Math_Seeker
Math_Seeker

Reputation: 45

Inefficiently using strstr and strchr

While reviewing my code, my professor said that my use of strstr and strchr results in a lot of wasted resources as every and each one of them scans the string.

Can I reduce the amount of functions in a good way?

This code scans a string and based on set parameters decides whether the input is valid or not.
ch1 is '@' and ch2 is '.', (email[i]) is the string.

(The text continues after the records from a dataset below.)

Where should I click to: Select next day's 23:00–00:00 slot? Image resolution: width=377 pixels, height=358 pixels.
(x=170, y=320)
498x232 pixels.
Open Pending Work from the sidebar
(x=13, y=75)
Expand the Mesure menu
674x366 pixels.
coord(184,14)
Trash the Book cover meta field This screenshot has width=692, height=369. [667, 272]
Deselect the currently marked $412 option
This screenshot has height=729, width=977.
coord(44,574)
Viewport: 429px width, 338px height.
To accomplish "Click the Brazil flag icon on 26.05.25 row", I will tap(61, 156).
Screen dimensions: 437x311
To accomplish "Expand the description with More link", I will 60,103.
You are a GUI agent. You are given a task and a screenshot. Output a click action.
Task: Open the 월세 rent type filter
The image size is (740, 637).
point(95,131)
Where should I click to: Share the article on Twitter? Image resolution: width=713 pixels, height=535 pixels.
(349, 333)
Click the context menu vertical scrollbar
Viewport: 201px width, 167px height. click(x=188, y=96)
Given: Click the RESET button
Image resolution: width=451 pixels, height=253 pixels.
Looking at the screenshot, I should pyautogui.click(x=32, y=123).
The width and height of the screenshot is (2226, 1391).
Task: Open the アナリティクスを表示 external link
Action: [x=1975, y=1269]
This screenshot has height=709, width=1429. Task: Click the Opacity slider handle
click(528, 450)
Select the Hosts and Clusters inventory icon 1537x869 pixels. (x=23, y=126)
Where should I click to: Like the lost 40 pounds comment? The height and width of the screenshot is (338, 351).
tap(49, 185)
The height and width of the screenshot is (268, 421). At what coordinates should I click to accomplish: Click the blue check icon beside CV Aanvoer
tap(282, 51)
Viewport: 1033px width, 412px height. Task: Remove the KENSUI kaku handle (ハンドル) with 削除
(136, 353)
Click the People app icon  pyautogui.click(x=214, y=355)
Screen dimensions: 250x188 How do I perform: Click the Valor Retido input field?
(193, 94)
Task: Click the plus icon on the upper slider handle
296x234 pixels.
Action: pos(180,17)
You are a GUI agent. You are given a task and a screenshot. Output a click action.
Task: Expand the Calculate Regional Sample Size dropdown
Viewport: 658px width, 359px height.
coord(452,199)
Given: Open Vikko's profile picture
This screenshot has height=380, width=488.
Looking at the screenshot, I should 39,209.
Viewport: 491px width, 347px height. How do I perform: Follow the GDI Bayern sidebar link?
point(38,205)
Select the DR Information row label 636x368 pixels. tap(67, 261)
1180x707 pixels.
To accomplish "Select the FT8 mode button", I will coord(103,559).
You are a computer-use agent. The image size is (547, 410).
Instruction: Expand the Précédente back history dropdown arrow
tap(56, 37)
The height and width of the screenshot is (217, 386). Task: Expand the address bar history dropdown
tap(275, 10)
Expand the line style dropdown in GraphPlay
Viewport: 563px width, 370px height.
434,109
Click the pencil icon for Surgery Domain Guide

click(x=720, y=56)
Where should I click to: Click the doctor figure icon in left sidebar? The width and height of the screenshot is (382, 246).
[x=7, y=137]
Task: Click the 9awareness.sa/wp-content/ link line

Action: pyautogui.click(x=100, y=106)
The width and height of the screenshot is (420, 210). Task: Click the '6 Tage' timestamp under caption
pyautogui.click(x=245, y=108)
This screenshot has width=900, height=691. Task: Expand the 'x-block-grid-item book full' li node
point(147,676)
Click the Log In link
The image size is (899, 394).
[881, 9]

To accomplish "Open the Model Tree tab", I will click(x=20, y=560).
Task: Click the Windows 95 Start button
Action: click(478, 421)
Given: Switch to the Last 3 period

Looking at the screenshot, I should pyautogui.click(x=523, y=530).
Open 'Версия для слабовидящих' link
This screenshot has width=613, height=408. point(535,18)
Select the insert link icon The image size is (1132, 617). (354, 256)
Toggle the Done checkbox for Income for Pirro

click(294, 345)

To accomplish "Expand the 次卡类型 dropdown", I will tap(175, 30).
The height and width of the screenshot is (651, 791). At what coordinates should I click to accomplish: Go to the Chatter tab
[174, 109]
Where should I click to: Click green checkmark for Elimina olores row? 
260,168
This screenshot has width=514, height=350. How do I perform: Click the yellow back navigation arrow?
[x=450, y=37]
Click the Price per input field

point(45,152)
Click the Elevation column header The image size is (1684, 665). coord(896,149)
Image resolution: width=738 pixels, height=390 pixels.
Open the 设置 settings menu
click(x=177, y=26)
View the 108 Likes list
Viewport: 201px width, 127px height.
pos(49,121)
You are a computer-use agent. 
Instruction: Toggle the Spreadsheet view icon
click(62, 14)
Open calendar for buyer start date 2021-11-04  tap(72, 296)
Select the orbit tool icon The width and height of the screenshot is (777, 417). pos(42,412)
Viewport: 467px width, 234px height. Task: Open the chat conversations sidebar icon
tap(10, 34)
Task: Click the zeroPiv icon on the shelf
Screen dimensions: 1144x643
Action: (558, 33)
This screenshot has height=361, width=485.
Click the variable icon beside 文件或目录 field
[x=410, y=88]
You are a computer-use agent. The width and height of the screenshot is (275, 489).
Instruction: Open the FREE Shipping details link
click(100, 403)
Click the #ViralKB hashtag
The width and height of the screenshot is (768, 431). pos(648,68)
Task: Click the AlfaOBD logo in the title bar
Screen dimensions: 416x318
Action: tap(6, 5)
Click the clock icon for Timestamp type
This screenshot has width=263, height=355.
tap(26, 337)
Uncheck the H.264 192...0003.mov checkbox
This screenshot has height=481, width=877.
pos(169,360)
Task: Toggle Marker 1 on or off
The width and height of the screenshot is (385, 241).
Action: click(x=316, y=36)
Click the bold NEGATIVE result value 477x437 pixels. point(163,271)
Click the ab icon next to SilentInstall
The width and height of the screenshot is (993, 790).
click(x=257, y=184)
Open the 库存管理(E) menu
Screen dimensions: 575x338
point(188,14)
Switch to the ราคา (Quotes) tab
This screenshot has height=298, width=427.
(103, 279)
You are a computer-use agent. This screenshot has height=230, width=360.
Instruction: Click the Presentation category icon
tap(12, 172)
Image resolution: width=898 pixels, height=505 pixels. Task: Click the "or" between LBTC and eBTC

    for (i = 0; email[i] != 0; i++) {
        {
            if (strstr(email, "@.") ||
                strstr(email, ".@") ||
                strstr(email, "..") ||
                strstr(email, "@@") ||
                email[i] == ch1 ||
                email[i] == ch2 ||
                email[strlen(email) - 1] == ch1 ||
                email[strlen(email) - 1] == ch2) {
                printf("The entered e-mail '%s' does not pass the required parameters, Thus it is invalid\n", email);
            } else {
                printf("The email '%s' is a valid e-mail address\n",email);
            }
            break;
        }
    }

This is the snippet I'm talking about.

Should I write my own code that does the checking once? if so, can you give me some pointers in that regards? thank you.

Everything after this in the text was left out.